Going against the grain of early ’80s hardcore, an oeuvre itself considered to be antithetical to popular music of the time and even, to some degree, its punk heritage, Flipper was never cut out for success. In fact, the band seemed to revel in its born to lose stature, stridently keeping to its perspicacious vision of chaotic minimalism while gleefully exploring its own ennui. Nevertheless, the band eventually won the respect, if not the hearts, of its hardcore brethren, and is now considered groundbreakers in an eventually stagnant scene.

Like its peers, Flipper built its reputation on its live shows, which in the San Francisco band’s case often denigrated into a test of wills between band, audience and venue. But with debut Generic, Flipper proved themselves capable on wax. The album is considered a classic, and for good reason. The band balances pugnacious attitude with fanciful, sonic experimentation and cathartic energy (when it’s needed). “Life Is Cheap” “The Way of the World” are stocked with simple, but poignant social commentary, while “Sex Bomb Baby” buoyantly builds upon three chords and a simple refrain into a wooly and wild skronk romp. Generic is a masterstroke that shouldn’t be underestimated.

Generic, follow-up Gone Fishin’, singles collection Sex Bomb Baby and live compendium Public Flipper Limited (its title a jab at PIL, who purportedly lifted the idea for their Album from Flipper) have all been reissued recently by Water Records, remastered to bolster the sound as much as can be expected and with new commentary from Henry Rollins, Krist Novoselic (fill-in bassist on the band’s recent reunion), King Buzzo, and Steven Blush (author of American Hardcore), all of whom ardently profess their love of the band.

Though Flipper never really topped Generic, each of the band’s subsequent records are more than worthwhile listens. Sex Bomb Baby, whose odds and ends span between ’79 and ’82, is highlighted by “Ha Ha Ha,” a sizzling indictment of suburban life, and “Brainwash,” a scatological 26-second refrain repeated over and over in a manner worthy of its namesake.

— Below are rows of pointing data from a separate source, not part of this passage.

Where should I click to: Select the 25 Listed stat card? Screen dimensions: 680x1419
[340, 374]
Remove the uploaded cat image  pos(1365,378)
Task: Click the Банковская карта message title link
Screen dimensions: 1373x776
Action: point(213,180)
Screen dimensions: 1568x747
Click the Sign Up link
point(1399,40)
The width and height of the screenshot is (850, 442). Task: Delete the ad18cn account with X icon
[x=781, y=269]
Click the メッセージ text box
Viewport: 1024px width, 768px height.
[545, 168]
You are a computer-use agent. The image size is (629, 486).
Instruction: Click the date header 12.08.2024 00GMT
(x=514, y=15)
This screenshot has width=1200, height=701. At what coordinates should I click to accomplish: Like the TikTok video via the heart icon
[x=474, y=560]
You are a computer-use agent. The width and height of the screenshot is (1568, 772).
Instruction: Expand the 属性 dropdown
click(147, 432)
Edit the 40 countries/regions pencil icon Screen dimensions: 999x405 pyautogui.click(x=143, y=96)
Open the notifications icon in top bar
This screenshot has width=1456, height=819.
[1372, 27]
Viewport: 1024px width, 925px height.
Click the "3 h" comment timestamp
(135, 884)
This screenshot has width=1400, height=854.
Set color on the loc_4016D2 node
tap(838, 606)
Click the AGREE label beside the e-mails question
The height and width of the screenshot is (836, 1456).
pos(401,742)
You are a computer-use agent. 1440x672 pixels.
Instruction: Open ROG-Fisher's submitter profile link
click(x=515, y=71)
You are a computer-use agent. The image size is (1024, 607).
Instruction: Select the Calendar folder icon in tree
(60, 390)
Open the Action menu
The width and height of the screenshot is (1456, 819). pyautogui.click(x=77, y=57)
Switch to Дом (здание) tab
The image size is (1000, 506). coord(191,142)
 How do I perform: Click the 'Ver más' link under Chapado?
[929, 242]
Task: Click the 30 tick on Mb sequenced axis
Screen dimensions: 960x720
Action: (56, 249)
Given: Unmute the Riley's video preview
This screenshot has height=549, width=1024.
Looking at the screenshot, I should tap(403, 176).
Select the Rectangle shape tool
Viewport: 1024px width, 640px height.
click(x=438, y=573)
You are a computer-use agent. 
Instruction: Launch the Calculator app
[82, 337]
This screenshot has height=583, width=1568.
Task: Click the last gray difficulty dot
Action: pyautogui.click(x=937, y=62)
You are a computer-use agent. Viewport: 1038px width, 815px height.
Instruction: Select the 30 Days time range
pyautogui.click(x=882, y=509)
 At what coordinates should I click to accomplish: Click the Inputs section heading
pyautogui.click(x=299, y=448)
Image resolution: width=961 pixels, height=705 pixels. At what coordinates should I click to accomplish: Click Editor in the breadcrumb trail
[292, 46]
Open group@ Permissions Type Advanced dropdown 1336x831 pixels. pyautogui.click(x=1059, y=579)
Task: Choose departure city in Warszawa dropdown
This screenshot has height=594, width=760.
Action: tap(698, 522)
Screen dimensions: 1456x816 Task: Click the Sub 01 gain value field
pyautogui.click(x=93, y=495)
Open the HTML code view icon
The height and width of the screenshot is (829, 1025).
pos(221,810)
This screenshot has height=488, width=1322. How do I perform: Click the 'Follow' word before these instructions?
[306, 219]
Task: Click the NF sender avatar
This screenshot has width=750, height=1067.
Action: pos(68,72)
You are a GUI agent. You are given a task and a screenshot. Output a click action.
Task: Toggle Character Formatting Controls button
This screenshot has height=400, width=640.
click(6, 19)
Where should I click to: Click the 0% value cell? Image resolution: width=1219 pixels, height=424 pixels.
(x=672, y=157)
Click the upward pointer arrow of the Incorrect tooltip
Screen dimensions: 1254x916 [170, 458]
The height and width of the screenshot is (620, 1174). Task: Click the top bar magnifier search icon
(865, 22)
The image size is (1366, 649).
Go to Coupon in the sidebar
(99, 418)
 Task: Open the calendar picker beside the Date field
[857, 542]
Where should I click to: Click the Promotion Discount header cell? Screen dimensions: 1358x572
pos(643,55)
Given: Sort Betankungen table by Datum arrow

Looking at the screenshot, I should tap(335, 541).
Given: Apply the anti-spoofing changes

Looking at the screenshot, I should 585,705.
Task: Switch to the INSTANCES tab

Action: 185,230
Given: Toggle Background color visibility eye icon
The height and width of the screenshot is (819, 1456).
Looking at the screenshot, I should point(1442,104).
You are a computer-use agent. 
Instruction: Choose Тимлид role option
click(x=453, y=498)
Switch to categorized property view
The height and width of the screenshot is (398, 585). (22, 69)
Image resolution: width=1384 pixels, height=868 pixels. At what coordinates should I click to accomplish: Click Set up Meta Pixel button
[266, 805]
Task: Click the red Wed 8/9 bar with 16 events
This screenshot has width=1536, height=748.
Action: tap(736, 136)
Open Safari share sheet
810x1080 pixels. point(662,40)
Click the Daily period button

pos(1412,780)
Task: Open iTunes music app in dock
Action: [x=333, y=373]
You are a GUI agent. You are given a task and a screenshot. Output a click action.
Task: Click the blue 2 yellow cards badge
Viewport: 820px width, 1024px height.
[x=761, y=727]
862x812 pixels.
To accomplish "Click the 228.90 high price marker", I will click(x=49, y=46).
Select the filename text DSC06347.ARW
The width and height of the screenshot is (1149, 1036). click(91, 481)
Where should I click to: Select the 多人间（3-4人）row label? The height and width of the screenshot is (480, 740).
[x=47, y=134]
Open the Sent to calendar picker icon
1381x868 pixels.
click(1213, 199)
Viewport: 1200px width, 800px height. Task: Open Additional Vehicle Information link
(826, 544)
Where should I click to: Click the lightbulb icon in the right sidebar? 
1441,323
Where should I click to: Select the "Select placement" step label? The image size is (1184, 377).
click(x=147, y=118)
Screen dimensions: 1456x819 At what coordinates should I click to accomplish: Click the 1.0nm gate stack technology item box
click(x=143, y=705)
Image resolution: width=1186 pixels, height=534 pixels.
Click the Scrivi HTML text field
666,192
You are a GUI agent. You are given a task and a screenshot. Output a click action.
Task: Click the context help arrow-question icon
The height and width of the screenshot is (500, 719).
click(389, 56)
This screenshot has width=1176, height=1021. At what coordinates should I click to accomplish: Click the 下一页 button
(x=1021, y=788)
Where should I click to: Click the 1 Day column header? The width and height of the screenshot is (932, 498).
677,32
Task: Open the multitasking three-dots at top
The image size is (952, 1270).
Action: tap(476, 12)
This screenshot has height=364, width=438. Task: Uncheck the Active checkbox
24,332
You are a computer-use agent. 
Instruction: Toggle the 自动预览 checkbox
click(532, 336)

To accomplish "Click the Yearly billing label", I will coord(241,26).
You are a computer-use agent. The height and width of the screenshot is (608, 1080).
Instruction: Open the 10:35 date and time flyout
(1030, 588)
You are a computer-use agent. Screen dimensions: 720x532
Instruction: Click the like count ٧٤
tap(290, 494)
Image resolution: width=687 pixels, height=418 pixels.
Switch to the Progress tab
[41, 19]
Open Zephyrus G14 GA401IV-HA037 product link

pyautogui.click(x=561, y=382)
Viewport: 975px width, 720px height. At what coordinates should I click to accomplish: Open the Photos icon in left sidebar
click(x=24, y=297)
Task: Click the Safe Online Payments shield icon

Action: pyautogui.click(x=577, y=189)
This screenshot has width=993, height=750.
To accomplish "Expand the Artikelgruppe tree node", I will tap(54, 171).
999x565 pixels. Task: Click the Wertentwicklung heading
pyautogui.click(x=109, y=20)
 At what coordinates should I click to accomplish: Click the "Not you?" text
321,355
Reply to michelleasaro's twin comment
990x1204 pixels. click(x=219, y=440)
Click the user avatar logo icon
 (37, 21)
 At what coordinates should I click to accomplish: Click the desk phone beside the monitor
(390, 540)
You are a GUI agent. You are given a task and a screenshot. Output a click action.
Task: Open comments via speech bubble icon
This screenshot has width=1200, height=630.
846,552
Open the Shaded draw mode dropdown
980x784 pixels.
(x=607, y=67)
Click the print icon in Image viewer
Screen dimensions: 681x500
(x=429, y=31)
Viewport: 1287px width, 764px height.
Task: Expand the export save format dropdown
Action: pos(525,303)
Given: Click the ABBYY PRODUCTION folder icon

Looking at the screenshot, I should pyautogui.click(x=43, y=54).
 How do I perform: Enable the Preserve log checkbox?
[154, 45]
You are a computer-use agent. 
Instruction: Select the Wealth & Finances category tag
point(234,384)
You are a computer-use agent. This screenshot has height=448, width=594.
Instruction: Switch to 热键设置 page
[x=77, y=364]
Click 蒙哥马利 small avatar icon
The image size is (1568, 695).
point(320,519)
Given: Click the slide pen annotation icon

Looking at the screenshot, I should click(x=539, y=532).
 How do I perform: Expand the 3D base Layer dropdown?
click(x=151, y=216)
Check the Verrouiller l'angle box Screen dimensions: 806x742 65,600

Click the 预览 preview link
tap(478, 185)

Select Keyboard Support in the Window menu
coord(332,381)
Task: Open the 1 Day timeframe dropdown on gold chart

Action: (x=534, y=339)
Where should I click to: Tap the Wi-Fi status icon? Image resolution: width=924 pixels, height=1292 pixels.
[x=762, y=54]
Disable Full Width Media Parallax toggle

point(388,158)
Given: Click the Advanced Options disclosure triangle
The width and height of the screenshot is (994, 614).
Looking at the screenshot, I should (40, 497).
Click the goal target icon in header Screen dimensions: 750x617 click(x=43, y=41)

Gone Fishin’, released in 1984, hints at directions the band may have eventually taken, with new instruments and less direct song approaches, had the band not splintered in 1987, right before bassist Will Shatter’s overdose. PFL isn’t quite the same without the accompanying board game into which the original vinyl version’s sleeve could be converted, but still hasn’t lost any piquancy in the last 20 years.

Like the west coast equivalent to Mission of Burma, Flipper was both of the times and dislocated from them. The sloppy mesh of creativity, leftfield ideas, and wry humor they brought to a genre supposedly rooted in free-thinking, but often stifled by its own signifiers, was truly singular, and these records are clearly incriminating evidence of just that.